**Passage shown:**

⟨

Question

please answer the question fast ​

Answer 1

EXPLANATION.

$\implies \displaystyle \int\limits^\pi_0 {cos(x)} \, dx$

As we know that,

⇒ ∫cos x dx = sin x + c.

Using this formula in the equation, we get.

$\implies \displaystyle \bigg[ sin x \bigg]_{0}^{\pi}$

As we know that,

In definite integration first we put the upper limit then we put the lower limit, we get.

$\implies \displaystyle \bigg[sin(\pi) - sin(0) \bigg]$

As we know that,

⇒ sin(π) = 0.

⇒ sin(0) = 0.

$\implies \displaystyle \bigg[sin(\pi) - sin(0) \bigg] = 0.$

                                                                                                                         

MORE INFORMATION.

Summation of series by integration.

For finding sum of an infinite series with the help of definite integration, following formula be used,

$\sf \implies \displaystyle \lim_{n \to \infty} \sum_{r = 0}^{n - 1} f \bigg( \dfrac{r}{n} \bigg) . \dfrac{1}{n} = \int\limits^1_0 {f(x)} \, dx$

Working rules.

(1) = Express the given series in the form of,

$\sf \implies \displaystyle \lim_{n \to \infty} \sum_{r = 0}^{n - 1} f \bigg( \dfrac{r}{n} \bigg) . \dfrac{1}{n}$

(2) = Replace (r/n) by x, 1/n by dx, and ∑ by ∫, we get the integral ∫f(x)dx in place of above series.

(3) = The lower limit of this integral = $\sf \displaystyle \lim_{n \to \infty} \bigg( \dfrac{r}{n} \bigg)_{r = 0}$  r is least value in this case r = 0.

(4) = Upper limit = $\sf \implies \displaystyle \lim_{n \to \infty} \bigg( \dfrac{r}{n} \bigg)_{r = n - 1}$  r is greatest values in this case r = n - 1.

Answer 2

Given

$\int_{0}^{\pi} cosxdx$

Remember

1) Remember the rule that you have learnt in integration.

$\int{sinxdx} = -cosx+C$

Similarly,

$\int{cosxdx} = sinx+C$

Since the limits of integration is given, we will not take $C$.

2) The value of radian $\pi$ is assumed to be 180°.

Solution

$\int_{0}^{\pi} cosxdx$

$=\left[sinx\right]^\pi_0$

By substituting the radian and 0 in place of x, we get:

$=sin \pi - sin0 \degree$

If you remember about the trigonometric table, you get to know that:

$\implies sin180 = 0$

$\implies sin0 = 0$

Therefore,

$\int_{0}^{\pi} cosxdx = 0$

Hope it helps you!

⟩

**Request a:**
Repeat the stretch of the source records from the line that contains "Given: Select the Fax field in the layout" through the line that contains "Open the Render", word for word.

**Source records:**
⟨

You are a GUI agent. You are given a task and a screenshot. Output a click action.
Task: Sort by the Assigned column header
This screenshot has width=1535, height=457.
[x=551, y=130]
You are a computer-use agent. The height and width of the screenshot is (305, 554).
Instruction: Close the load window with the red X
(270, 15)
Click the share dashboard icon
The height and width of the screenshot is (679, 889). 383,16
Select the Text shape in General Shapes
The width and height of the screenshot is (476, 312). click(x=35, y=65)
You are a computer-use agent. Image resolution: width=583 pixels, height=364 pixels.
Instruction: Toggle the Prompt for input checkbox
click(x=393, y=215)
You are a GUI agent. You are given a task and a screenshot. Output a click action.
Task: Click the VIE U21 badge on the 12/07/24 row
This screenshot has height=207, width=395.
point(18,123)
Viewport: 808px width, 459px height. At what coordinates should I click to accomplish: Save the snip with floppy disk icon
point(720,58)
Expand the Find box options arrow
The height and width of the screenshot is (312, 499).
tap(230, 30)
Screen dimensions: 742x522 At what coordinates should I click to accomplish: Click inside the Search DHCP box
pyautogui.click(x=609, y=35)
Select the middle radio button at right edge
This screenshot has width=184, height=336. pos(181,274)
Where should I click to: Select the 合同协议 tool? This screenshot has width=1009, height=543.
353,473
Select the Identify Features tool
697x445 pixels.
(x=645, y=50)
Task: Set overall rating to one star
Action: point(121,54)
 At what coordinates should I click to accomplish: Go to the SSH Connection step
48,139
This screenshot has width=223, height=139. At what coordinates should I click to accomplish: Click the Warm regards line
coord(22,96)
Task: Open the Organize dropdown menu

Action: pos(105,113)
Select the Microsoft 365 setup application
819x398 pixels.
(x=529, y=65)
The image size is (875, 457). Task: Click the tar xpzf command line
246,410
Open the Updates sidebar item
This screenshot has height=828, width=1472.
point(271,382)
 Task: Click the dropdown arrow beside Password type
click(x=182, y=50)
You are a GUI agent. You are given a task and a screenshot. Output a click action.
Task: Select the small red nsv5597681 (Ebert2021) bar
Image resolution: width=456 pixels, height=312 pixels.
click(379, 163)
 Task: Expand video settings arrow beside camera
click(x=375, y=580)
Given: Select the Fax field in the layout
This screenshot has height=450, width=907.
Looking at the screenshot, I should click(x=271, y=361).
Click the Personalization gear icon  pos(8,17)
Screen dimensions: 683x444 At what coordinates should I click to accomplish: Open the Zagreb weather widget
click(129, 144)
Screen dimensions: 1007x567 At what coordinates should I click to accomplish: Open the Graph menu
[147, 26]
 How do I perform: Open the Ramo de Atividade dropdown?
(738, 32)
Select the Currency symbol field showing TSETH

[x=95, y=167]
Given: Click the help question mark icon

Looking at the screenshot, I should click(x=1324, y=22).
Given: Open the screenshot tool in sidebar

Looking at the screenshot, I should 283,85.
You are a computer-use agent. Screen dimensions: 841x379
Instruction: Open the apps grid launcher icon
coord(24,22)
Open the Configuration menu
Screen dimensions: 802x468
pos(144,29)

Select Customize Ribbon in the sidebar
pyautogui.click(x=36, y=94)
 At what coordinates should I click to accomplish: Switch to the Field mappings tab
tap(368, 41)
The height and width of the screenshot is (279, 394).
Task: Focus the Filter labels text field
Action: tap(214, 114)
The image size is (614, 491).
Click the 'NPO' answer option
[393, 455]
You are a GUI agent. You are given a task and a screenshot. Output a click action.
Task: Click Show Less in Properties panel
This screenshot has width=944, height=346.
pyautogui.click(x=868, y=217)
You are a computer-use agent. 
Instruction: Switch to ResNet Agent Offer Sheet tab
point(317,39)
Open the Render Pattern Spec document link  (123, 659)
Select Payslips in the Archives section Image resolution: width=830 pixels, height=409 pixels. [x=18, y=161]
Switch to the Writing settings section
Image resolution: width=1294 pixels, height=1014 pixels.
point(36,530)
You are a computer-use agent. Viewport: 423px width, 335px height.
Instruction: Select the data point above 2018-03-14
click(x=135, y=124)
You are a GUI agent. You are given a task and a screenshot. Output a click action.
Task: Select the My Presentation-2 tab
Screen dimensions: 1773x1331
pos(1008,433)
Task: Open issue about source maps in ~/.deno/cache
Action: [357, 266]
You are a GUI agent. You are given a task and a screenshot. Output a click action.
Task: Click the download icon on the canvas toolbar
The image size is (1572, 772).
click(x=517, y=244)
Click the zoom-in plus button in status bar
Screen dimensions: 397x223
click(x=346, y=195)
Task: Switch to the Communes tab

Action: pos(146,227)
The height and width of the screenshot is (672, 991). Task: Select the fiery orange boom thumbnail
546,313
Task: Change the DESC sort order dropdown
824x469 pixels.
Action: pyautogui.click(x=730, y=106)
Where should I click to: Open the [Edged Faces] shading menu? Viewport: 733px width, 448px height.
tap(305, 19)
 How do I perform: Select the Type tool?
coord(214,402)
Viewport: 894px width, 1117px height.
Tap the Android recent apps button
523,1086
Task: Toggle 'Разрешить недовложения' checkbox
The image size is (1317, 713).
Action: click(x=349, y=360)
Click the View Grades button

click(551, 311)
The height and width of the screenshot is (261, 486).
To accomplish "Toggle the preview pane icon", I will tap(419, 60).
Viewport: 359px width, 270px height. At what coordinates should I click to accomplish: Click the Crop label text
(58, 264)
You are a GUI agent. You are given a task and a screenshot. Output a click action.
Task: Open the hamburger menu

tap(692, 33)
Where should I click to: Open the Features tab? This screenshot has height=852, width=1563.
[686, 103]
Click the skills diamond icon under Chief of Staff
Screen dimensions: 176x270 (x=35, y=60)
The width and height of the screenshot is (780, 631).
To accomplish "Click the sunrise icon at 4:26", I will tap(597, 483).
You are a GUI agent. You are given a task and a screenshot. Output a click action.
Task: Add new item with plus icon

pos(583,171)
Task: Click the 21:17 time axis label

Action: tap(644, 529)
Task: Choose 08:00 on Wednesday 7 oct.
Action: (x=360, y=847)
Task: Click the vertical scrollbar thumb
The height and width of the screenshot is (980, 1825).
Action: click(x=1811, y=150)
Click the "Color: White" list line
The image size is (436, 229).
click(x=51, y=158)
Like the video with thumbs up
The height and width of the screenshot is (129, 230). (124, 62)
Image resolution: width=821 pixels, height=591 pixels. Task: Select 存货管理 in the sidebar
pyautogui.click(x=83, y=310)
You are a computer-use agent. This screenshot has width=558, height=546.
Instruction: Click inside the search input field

⟩

**Request b:**
In the thread on integrating cos x, rewrite the paragraph beginning "(2) = Replace (r/n) by x" as a short list that keeps its main facts.

**Written reply a:**
Given: Select the Fax field in the layout
This screenshot has height=450, width=907.
Looking at the screenshot, I should click(x=271, y=361).
Click the Personalization gear icon  pos(8,17)
Screen dimensions: 683x444 At what coordinates should I click to accomplish: Open the Zagreb weather widget
click(129, 144)
Screen dimensions: 1007x567 At what coordinates should I click to accomplish: Open the Graph menu
[147, 26]
 How do I perform: Open the Ramo de Atividade dropdown?
(738, 32)
Select the Currency symbol field showing TSETH

[x=95, y=167]
Given: Click the help question mark icon

Looking at the screenshot, I should click(x=1324, y=22).
Given: Open the screenshot tool in sidebar

Looking at the screenshot, I should 283,85.
You are a computer-use agent. Screen dimensions: 841x379
Instruction: Open the apps grid launcher icon
coord(24,22)
Open the Configuration menu
Screen dimensions: 802x468
pos(144,29)

Select Customize Ribbon in the sidebar
pyautogui.click(x=36, y=94)
 At what coordinates should I click to accomplish: Switch to the Field mappings tab
tap(368, 41)
The height and width of the screenshot is (279, 394).
Task: Focus the Filter labels text field
Action: tap(214, 114)
The image size is (614, 491).
Click the 'NPO' answer option
[393, 455]
You are a GUI agent. You are given a task and a screenshot. Output a click action.
Task: Click Show Less in Properties panel
This screenshot has width=944, height=346.
pyautogui.click(x=868, y=217)
You are a computer-use agent. 
Instruction: Switch to ResNet Agent Offer Sheet tab
point(317,39)
Open the Render Pattern Spec document link  (123, 659)

**Written reply b:**
- Replace r/n with x.
- Replace 1/n with dx.
- Replace ∑ with ∫.
- The series then becomes the integral ∫f(x)dx.